Cell culture and treatment in vitro
IEC-6 cells are intestinal epithelial cell line with undifferentiated characteristics of intestinal crypt cells and were purchased from American Type Culture Collection. Cells were cultured in 1640 medium with 10% fetal bovine serum (FBS), 100 μg/mL streptomycin and 100 unit/mL penicillin in humidified air containing 5% CO2 at 37 °C. First, cells were cultured in 6-well plates at a density of 5–10 × 105/well for 24 h, after which the non-adherent cells were removed. Adherent cells were cultured with medium without FBS for 24 h to eliminate intrinsic ERK1/2 phosphorylation. The cells were then incubated with 0.5% FBS and stimulated with 10−4 mol/L 5-FU for 48 h or 96 h with or without G-1 (10−7 mol/L). The selective ERK1/2 inhibitor PD0325901 (5 × 10−3 mol/L) was administrated to block ERK1/2 phosphorylation. The final DMSO concentration in each group was 0.001% in PBS, so the control group was treated with 0.001% DMSO.
Comet assay
This experiment was conducted with a Comet Assay reagent kit, purchased from Trevigen (Gaithersburg, MD, USA). Plates were washed with PBS to remove non-adherent cells and rinsed with the kit solution (0.25% trypsin, 0.53 mM EDTA) until all of the cells detached. The cell suspension was collected and centrifuged. The supernatant was removed and PBS was added to control the cell density. Cells (1 × 105 /mL) were combined with molten LMAgarose at 37°C at a volume ratio of 1: 10. 50 μL of this mixture was quickly pipetted onto the comet slides. The slides were placed at 4 °C in the dark with no humidity for 15 min and then with high humidity for 30 min. The slides were immersed in lysis solution for 30 min and unwinding solution for 20 min at 4 °C in the dark. Next, the slides were subjected to electrophoresis at 21 volts for 30 min. SYBR solution was used to visualize the DNA by fluorescence microscopy. The images (100× magnification) were analyzed by CASP to obtain the tail length, tail DNA percentage, tail moment and olive tail moment values.
GEO dataset and gene set variation analyses (GSVA)

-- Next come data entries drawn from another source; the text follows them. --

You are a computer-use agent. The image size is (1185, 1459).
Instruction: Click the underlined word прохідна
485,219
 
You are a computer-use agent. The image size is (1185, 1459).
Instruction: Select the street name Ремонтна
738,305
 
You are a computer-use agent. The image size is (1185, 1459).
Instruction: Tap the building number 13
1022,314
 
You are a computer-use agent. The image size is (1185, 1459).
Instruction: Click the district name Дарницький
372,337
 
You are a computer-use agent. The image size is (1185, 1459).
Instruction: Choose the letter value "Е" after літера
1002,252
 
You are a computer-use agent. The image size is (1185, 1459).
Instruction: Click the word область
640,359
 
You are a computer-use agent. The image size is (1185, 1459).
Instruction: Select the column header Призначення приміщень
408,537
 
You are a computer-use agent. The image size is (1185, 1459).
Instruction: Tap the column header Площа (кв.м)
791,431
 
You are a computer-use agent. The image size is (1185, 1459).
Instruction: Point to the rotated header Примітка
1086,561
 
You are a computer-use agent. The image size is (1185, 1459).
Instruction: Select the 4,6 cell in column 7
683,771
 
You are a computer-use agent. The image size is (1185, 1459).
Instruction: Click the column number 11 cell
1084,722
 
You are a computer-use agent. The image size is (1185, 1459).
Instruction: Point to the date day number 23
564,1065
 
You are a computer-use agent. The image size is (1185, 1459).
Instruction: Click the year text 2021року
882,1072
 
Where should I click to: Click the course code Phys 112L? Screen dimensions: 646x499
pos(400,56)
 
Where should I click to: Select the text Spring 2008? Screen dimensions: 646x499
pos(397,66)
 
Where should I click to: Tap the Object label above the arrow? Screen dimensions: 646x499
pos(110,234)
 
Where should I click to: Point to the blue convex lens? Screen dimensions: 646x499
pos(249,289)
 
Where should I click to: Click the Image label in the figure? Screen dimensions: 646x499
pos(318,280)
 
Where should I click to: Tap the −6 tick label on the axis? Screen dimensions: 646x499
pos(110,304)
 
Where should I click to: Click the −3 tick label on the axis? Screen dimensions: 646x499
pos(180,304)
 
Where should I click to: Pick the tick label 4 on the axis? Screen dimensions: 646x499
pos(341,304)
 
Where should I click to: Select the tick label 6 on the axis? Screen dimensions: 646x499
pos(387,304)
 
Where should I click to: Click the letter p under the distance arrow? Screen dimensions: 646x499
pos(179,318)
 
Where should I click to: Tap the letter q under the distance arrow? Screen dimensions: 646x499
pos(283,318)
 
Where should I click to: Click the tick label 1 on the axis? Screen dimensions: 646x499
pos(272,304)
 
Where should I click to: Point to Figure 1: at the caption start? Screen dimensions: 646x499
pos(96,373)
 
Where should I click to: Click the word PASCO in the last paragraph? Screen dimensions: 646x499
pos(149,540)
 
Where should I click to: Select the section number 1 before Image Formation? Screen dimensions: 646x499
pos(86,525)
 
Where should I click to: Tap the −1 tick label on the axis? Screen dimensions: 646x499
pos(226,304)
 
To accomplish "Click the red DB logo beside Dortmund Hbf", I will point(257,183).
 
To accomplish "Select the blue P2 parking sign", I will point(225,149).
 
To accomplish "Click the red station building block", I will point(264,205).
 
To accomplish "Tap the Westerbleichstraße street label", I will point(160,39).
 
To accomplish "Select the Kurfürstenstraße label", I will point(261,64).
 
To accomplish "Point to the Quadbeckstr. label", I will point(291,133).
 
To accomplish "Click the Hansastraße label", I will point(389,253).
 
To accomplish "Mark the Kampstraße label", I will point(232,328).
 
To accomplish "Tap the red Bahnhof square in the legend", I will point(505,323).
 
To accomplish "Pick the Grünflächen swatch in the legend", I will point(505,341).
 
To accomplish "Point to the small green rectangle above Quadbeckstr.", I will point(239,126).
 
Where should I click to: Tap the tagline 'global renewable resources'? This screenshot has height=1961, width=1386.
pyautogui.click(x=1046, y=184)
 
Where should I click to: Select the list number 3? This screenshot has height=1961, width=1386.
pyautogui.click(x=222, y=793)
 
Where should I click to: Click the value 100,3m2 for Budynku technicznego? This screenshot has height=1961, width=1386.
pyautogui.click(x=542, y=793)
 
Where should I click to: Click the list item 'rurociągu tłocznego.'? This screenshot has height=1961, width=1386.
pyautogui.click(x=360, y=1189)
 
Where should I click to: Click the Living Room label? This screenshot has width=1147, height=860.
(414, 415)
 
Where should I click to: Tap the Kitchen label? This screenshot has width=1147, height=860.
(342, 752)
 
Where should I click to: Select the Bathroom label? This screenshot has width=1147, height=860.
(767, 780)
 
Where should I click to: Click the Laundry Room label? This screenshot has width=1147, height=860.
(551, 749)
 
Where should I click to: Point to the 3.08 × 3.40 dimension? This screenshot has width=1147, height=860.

We obtained gene expression data from GEO (www.ncbi.nlm.nih.gov/gds). We included the series based on the following criteria: key words: “small intestine” and “chemotherapy”; tissue from the small intestine; sample replication ≥ 3; and expression profile by array. One GEO dataset (GSE56426) of intestinal tissue was found and downloaded. The R package GSVA was applied to analyze the enrichment score of functions in each sample, and the R package limma was used to filter the significant differential functions related to pathways, the cell cycle and DNA damage. The threshold for difference analysis was set at p < 0.05.
Drugs and chemicals
5-FU was bought from sigma-aldrich (St. Louis, MO, USA). G-1 and G15 were bought from ApexBio (USA) and Cayman Chemical (Ann arbor, USA), respectively. PD0325901 was bought from MedChemExpress (Monmouth Junction, USA). Cisplatin was purchased from Sigma.
Statistical analysis
The data were shown as mean ± SEM. The comparisons between multi-groups were presented using the one-way analysis of variance followed by Newman-Keuls test. P < 0.05 was considered statistically significant. Data were analyzed using GraphPad Prism version 5.0.
Results
GPER activation inhibited the severity of CIM induced by 5-FU without affecting the antitumor effect of 5 -FU
Increased inflammatory infiltration, abruption between the epithelial layer and lamina propria, shortening of villus length, and necrosis of crypt cells was observed in 5-FU-induced CIM model. G-1 reversed the increased intestinal mucosal and crypt damage scores (Fig. 1a, b). Accordingly, the significant body weight loss induced by 5-FU was inhibited by G-1 (Fig. 1c). All of these effects of G-1 were abolished by G15, the selective GPER antagonist (Fig. 1a–c). Moreover, G15 blockade of endogenous GPER activation resulted in more serious body weight loss and intestinal damage in the 5-FU treated group (Fig. 1d–f). The tumor-bearing experiment indicated that the antitumor effect of 5 -FU was not affected by G-1 (Fig. 1g).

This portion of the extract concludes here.